# JOB:
Copy the following rows over word for word, keeping every line exactly as it appears.
** start DATA PROVIDED **
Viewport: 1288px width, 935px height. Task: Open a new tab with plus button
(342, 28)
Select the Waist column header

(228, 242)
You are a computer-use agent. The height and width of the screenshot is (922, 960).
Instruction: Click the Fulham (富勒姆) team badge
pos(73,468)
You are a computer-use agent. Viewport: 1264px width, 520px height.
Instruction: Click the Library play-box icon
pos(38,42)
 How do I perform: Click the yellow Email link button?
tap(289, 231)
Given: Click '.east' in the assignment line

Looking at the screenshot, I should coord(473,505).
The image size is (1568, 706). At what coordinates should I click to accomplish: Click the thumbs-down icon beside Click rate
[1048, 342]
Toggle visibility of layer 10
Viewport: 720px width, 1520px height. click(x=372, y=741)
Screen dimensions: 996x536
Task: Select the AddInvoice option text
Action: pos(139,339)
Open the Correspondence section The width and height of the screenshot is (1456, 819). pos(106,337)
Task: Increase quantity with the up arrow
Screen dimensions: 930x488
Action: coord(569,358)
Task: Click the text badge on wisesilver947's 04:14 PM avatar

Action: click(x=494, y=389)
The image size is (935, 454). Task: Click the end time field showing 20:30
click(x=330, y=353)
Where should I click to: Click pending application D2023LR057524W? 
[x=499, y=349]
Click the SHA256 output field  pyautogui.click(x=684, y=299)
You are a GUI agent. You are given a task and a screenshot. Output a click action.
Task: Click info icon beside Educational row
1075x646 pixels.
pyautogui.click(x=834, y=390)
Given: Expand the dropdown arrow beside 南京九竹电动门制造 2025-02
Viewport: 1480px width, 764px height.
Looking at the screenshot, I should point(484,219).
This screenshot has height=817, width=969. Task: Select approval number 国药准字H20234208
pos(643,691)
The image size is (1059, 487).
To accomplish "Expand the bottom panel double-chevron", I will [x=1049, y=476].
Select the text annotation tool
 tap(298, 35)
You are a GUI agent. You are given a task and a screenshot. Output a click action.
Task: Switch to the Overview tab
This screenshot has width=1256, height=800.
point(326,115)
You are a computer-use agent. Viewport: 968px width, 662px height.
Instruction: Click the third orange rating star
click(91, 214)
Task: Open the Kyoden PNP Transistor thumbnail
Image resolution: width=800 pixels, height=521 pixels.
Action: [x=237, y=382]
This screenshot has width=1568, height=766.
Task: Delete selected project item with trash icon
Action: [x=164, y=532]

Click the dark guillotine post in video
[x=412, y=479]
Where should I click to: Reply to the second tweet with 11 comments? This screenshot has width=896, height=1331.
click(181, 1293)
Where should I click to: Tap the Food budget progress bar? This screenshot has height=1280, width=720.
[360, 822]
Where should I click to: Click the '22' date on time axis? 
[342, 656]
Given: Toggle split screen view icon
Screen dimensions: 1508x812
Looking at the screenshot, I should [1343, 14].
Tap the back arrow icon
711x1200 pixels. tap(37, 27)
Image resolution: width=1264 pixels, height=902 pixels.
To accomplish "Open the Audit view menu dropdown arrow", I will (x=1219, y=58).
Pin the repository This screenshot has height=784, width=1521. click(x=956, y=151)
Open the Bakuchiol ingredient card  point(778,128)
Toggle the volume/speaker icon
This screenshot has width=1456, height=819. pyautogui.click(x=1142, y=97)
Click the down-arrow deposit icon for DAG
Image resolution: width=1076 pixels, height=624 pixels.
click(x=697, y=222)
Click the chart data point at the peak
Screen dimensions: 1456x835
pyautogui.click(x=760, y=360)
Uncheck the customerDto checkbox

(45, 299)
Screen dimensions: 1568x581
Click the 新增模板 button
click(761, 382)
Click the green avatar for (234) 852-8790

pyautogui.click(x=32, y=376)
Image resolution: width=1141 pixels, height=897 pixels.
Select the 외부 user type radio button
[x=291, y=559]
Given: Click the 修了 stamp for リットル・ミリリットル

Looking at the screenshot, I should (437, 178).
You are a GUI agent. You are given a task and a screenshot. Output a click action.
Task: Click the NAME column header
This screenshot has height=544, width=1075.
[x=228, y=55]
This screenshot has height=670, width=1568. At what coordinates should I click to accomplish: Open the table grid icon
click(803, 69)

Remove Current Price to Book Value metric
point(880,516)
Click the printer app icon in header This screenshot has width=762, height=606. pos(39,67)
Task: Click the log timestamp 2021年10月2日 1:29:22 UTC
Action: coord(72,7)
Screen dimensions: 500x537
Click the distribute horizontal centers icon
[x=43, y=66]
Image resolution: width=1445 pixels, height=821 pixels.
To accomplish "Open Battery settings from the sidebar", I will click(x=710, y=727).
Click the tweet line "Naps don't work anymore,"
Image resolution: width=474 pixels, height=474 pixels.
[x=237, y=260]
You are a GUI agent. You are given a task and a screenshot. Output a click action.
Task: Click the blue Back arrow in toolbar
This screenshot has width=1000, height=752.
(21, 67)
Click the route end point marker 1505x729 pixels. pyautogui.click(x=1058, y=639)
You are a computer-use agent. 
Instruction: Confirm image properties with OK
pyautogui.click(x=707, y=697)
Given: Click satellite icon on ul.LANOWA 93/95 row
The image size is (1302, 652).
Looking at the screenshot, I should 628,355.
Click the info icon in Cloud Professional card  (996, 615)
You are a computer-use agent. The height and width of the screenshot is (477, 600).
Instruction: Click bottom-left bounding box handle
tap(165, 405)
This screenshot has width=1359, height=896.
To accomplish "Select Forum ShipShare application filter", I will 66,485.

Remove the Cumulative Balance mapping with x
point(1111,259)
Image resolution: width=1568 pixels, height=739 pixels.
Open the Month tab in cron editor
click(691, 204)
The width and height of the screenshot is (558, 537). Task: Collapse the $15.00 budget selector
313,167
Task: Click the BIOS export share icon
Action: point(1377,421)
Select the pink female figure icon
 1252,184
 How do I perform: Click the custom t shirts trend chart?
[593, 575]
** end DATA PROVIDED **
# THE COMPLETED TASK:
Viewport: 1288px width, 935px height. Task: Open a new tab with plus button
(342, 28)
Select the Waist column header

(228, 242)
You are a computer-use agent. The height and width of the screenshot is (922, 960).
Instruction: Click the Fulham (富勒姆) team badge
pos(73,468)
You are a computer-use agent. Viewport: 1264px width, 520px height.
Instruction: Click the Library play-box icon
pos(38,42)
 How do I perform: Click the yellow Email link button?
tap(289, 231)
Given: Click '.east' in the assignment line

Looking at the screenshot, I should coord(473,505).
The image size is (1568, 706). At what coordinates should I click to accomplish: Click the thumbs-down icon beside Click rate
[1048, 342]
Toggle visibility of layer 10
Viewport: 720px width, 1520px height. click(x=372, y=741)
Screen dimensions: 996x536
Task: Select the AddInvoice option text
Action: pos(139,339)
Open the Correspondence section The width and height of the screenshot is (1456, 819). pos(106,337)
Task: Increase quantity with the up arrow
Screen dimensions: 930x488
Action: coord(569,358)
Task: Click the text badge on wisesilver947's 04:14 PM avatar

Action: click(x=494, y=389)
The image size is (935, 454). Task: Click the end time field showing 20:30
click(x=330, y=353)
Where should I click to: Click pending application D2023LR057524W? 
[x=499, y=349]
Click the SHA256 output field  pyautogui.click(x=684, y=299)
You are a GUI agent. You are given a task and a screenshot. Output a click action.
Task: Click info icon beside Educational row
1075x646 pixels.
pyautogui.click(x=834, y=390)
Given: Expand the dropdown arrow beside 南京九竹电动门制造 2025-02
Viewport: 1480px width, 764px height.
Looking at the screenshot, I should point(484,219).
This screenshot has height=817, width=969. Task: Select approval number 国药准字H20234208
pos(643,691)
The image size is (1059, 487).
To accomplish "Expand the bottom panel double-chevron", I will [x=1049, y=476].
Select the text annotation tool
 tap(298, 35)
You are a GUI agent. You are given a task and a screenshot. Output a click action.
Task: Switch to the Overview tab
This screenshot has width=1256, height=800.
point(326,115)
You are a computer-use agent. Viewport: 968px width, 662px height.
Instruction: Click the third orange rating star
click(91, 214)
Task: Open the Kyoden PNP Transistor thumbnail
Image resolution: width=800 pixels, height=521 pixels.
Action: [x=237, y=382]
This screenshot has width=1568, height=766.
Task: Delete selected project item with trash icon
Action: [x=164, y=532]

Click the dark guillotine post in video
[x=412, y=479]
Where should I click to: Reply to the second tweet with 11 comments? This screenshot has width=896, height=1331.
click(181, 1293)
Where should I click to: Tap the Food budget progress bar? This screenshot has height=1280, width=720.
[360, 822]
Where should I click to: Click the '22' date on time axis? 
[342, 656]
Given: Toggle split screen view icon
Screen dimensions: 1508x812
Looking at the screenshot, I should [1343, 14].
Tap the back arrow icon
711x1200 pixels. tap(37, 27)
Image resolution: width=1264 pixels, height=902 pixels.
To accomplish "Open the Audit view menu dropdown arrow", I will (x=1219, y=58).
Pin the repository This screenshot has height=784, width=1521. click(x=956, y=151)
Open the Bakuchiol ingredient card  point(778,128)
Toggle the volume/speaker icon
This screenshot has width=1456, height=819. pyautogui.click(x=1142, y=97)
Click the down-arrow deposit icon for DAG
Image resolution: width=1076 pixels, height=624 pixels.
click(x=697, y=222)
Click the chart data point at the peak
Screen dimensions: 1456x835
pyautogui.click(x=760, y=360)
Uncheck the customerDto checkbox

(45, 299)
Screen dimensions: 1568x581
Click the 新增模板 button
click(761, 382)
Click the green avatar for (234) 852-8790

pyautogui.click(x=32, y=376)
Image resolution: width=1141 pixels, height=897 pixels.
Select the 외부 user type radio button
[x=291, y=559]
Given: Click the 修了 stamp for リットル・ミリリットル

Looking at the screenshot, I should (437, 178).
You are a GUI agent. You are given a task and a screenshot. Output a click action.
Task: Click the NAME column header
This screenshot has height=544, width=1075.
[x=228, y=55]
This screenshot has height=670, width=1568. At what coordinates should I click to accomplish: Open the table grid icon
click(803, 69)

Remove Current Price to Book Value metric
point(880,516)
Click the printer app icon in header This screenshot has width=762, height=606. pos(39,67)
Task: Click the log timestamp 2021年10月2日 1:29:22 UTC
Action: coord(72,7)
Screen dimensions: 500x537
Click the distribute horizontal centers icon
[x=43, y=66]
Image resolution: width=1445 pixels, height=821 pixels.
To accomplish "Open Battery settings from the sidebar", I will click(x=710, y=727).
Click the tweet line "Naps don't work anymore,"
Image resolution: width=474 pixels, height=474 pixels.
[x=237, y=260]
You are a GUI agent. You are given a task and a screenshot. Output a click action.
Task: Click the blue Back arrow in toolbar
This screenshot has width=1000, height=752.
(21, 67)
Click the route end point marker 1505x729 pixels. pyautogui.click(x=1058, y=639)
You are a computer-use agent. 
Instruction: Confirm image properties with OK
pyautogui.click(x=707, y=697)
Given: Click satellite icon on ul.LANOWA 93/95 row
The image size is (1302, 652).
Looking at the screenshot, I should 628,355.
Click the info icon in Cloud Professional card  (996, 615)
You are a computer-use agent. The height and width of the screenshot is (477, 600).
Instruction: Click bottom-left bounding box handle
tap(165, 405)
This screenshot has width=1359, height=896.
To accomplish "Select Forum ShipShare application filter", I will 66,485.

Remove the Cumulative Balance mapping with x
point(1111,259)
Image resolution: width=1568 pixels, height=739 pixels.
Open the Month tab in cron editor
click(691, 204)
The width and height of the screenshot is (558, 537). Task: Collapse the $15.00 budget selector
313,167
Task: Click the BIOS export share icon
Action: point(1377,421)
Select the pink female figure icon
 1252,184
 How do I perform: Click the custom t shirts trend chart?
[593, 575]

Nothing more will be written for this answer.